Place your command pipeline in the file a1q1f.txt.
(g) Out of the first 20 lines of myfile.txt, how many contain at least one digit? Place the
command pipeline that prints this number in the file a1q1g.txt.
(h) Print all (non-hidden) files in the current directory that start with a, contain at least
one b, and end with .c. Place your command pipeline in the file a1q1h.txt.
(i) Print a listing, in long form, of all non-hidden entries (files, directories, etc.) in the
current directory that are executable by at least one of owner, group, other (the other
permission bits could be anything). Do not attempt to solve this problem with find.
Place your command pipeline in the file a1q1i.txt.
1
(j) Before attempting this subquestion, do some reading (either skim the man page or have
a look on the Web) on the awk utility. In particular, be sure you understand the effect
of the command
awk ’{print $1}’ < myfile.txt
Give a Linux pipeline that gives a sorted, duplicate-free list of userids currently signed
on to the (school) machine the command is running on.
Place your command pipeline in the file a1q1j.txt.

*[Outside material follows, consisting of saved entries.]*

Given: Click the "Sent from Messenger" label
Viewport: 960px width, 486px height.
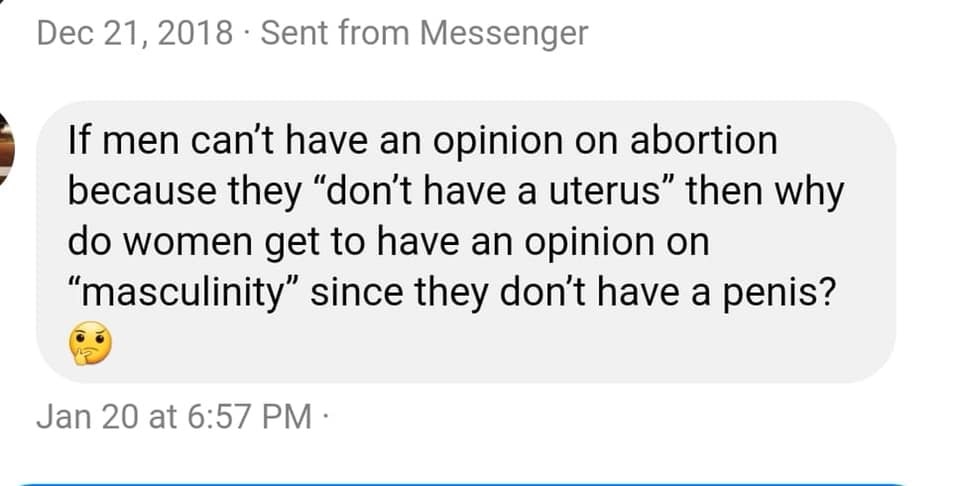Looking at the screenshot, I should (x=424, y=33).
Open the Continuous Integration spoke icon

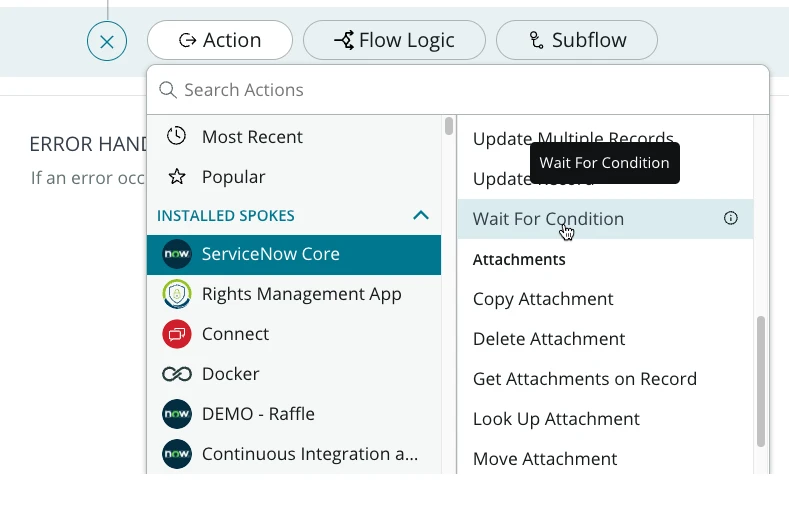[x=176, y=454]
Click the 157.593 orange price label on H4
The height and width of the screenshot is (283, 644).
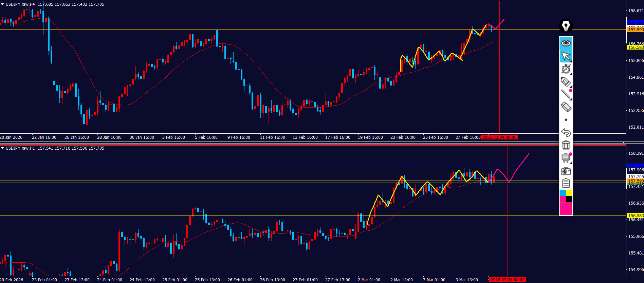(x=635, y=30)
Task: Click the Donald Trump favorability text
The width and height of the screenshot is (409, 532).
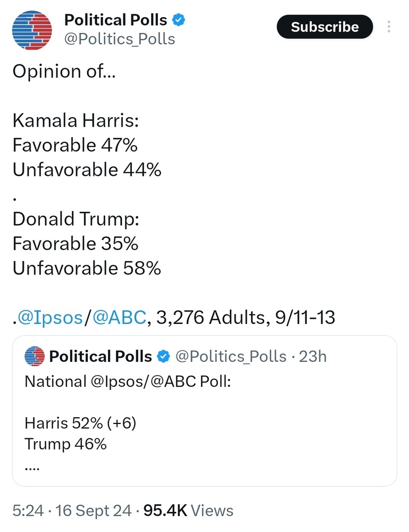Action: [x=87, y=244]
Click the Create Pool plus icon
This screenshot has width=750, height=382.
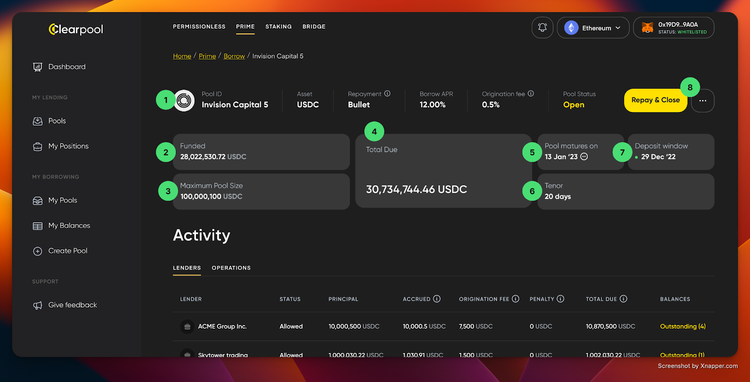37,251

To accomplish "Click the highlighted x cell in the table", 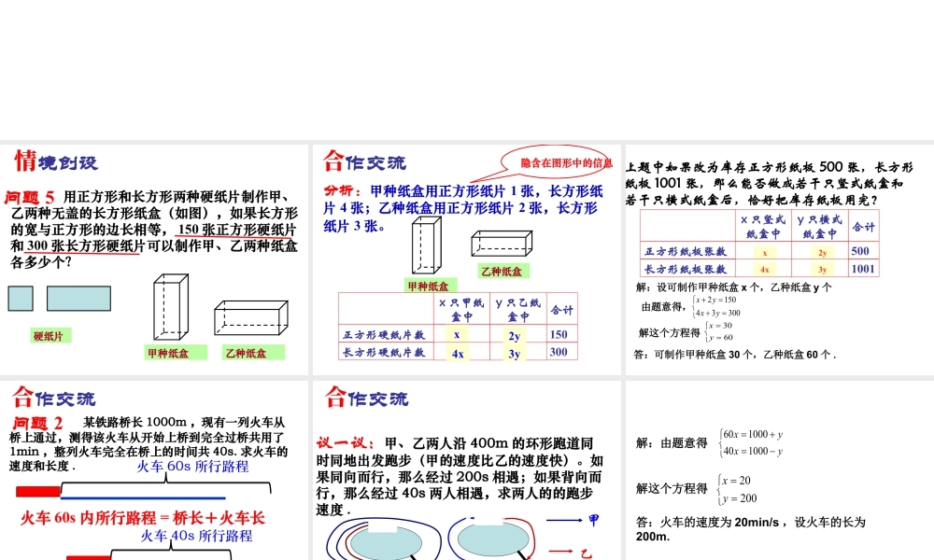I will 456,335.
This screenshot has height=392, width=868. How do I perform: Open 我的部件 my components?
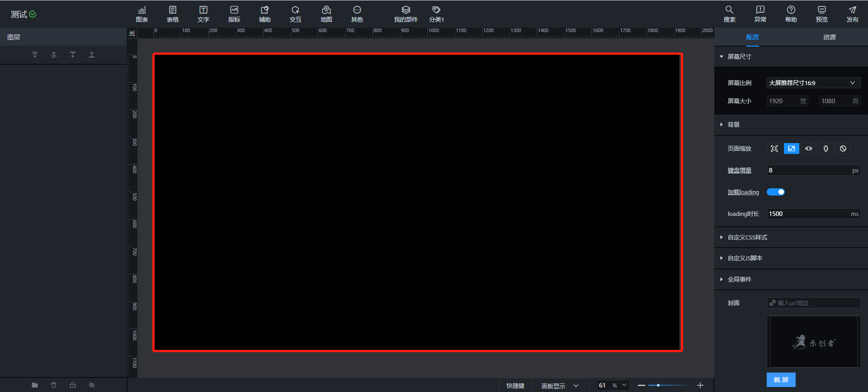tap(406, 14)
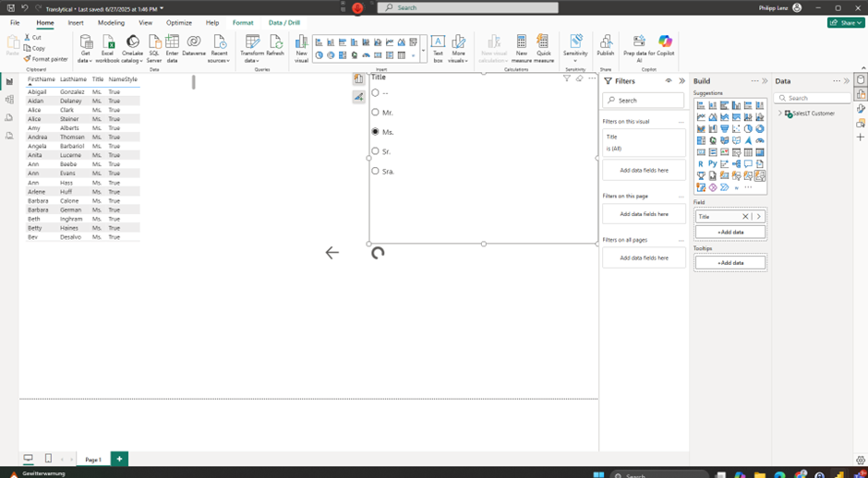Click the New measure icon

[521, 42]
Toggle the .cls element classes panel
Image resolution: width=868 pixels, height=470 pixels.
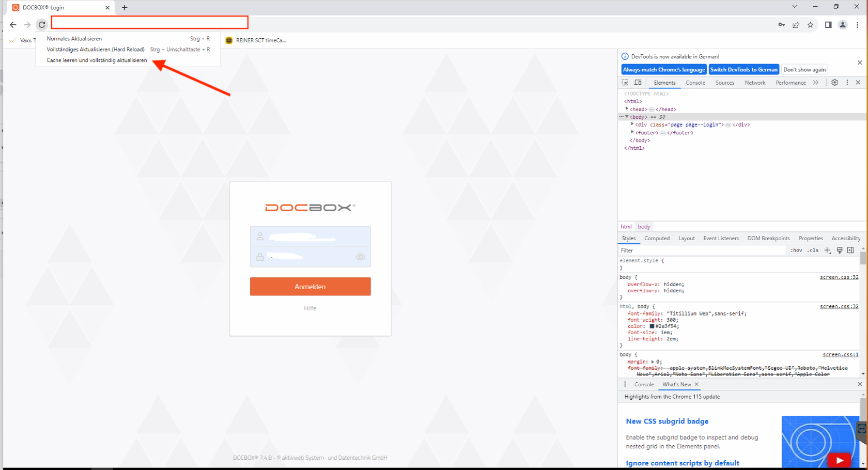pyautogui.click(x=814, y=250)
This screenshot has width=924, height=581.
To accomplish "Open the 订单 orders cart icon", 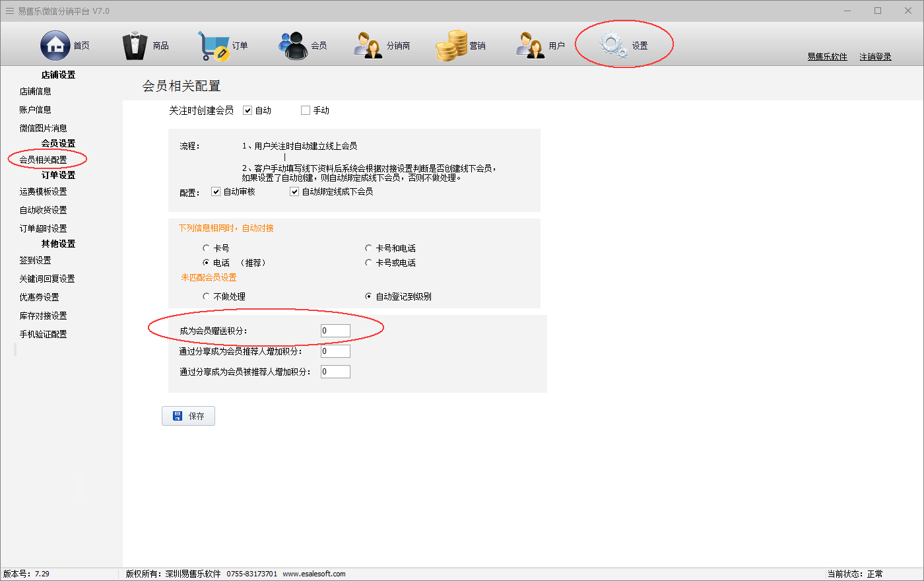I will pos(214,46).
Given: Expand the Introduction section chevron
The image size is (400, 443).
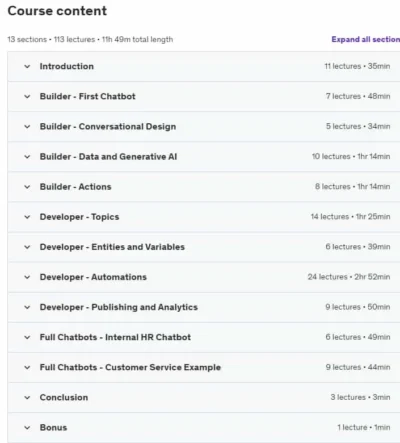Looking at the screenshot, I should (x=27, y=66).
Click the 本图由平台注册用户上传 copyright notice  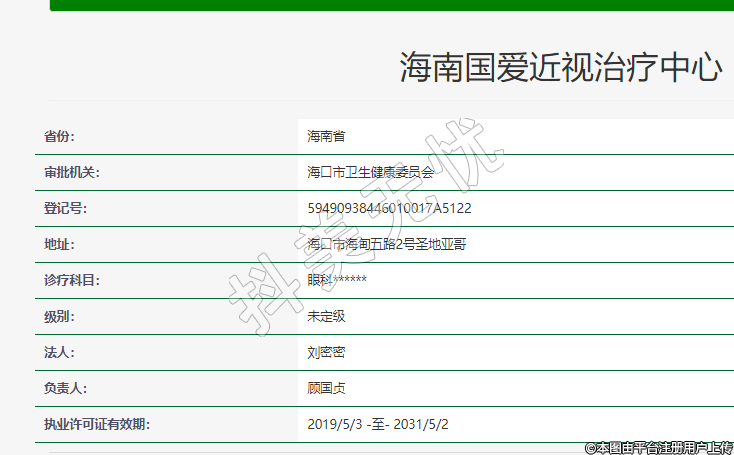click(659, 447)
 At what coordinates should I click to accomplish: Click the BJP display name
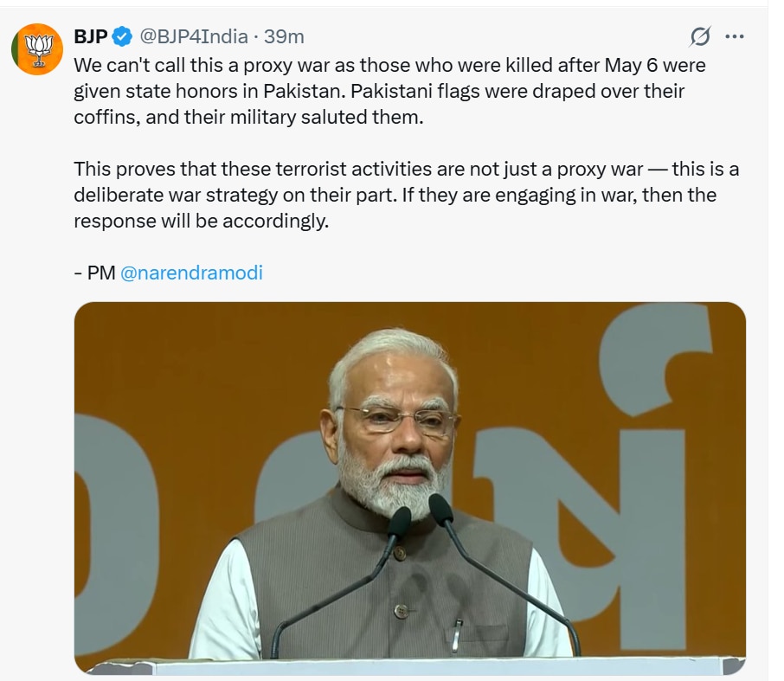click(91, 36)
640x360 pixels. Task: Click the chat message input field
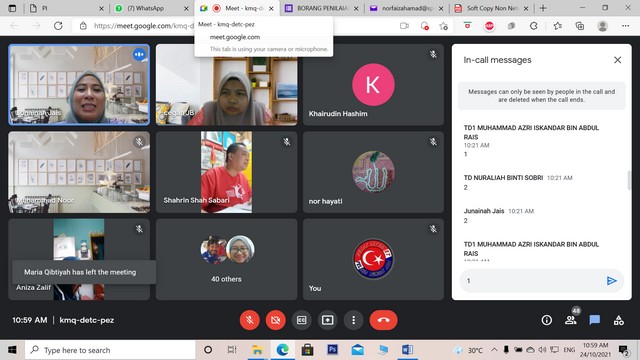pos(533,280)
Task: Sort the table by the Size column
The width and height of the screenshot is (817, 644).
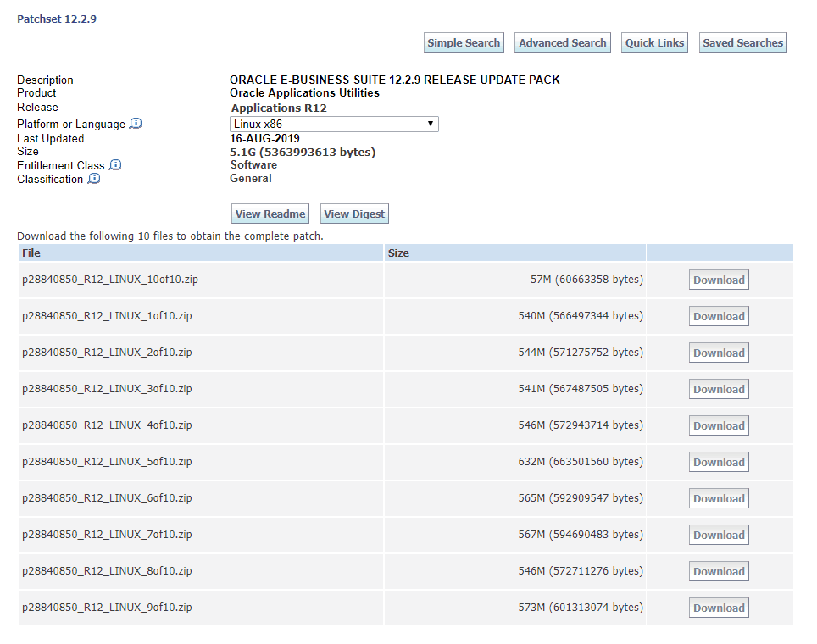Action: 397,253
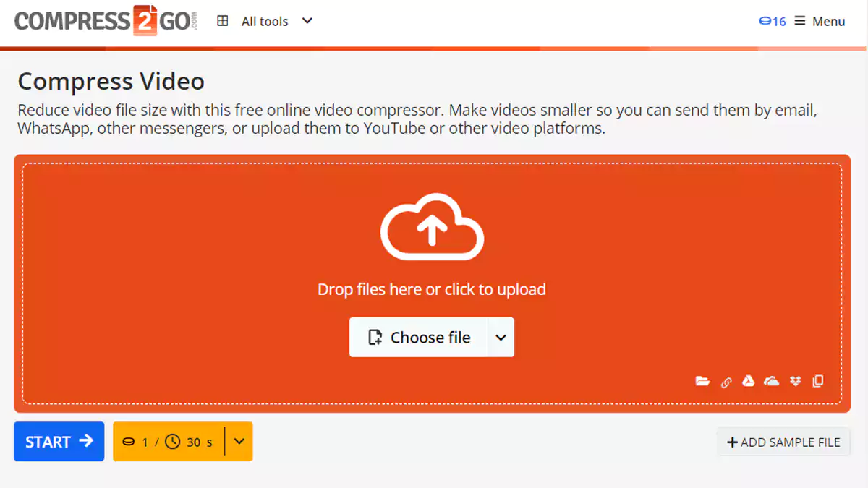
Task: Choose the Dropbox upload icon
Action: click(796, 381)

2. For each of the following text search criteria, provide a regular expression that matches the
criterion, suitable for use with egrep. Your answer in each case should be a text file that
contains just the regular expression, on a single line (again, use wc to verify this). If your
pattern contains special characters, enclose it in quotes.
(a) Lines that contain both cs246 and cs247.
Place your answer in the file a1q2a.txt.
(b) Lines that contain nothing but a single occurrence of laughter, where laughter is defined
as a string of the form Hahahahahahahahahahahahahaha!, with arbitrarily many ha’s.
Place your answer in the file a1q2b.txt.
(c) Lines that contain nothing but a single occurrence of generalized laughter, which is
like ordinary laughter, except that there can be arbitrarily many (but at least one) a’s
between each pair of consecutive h’s. (For example: Haahahaaaa!) Place your answer
in the file a1q2c.txt.
(d) Lines that contain at least one a and at least two b’s.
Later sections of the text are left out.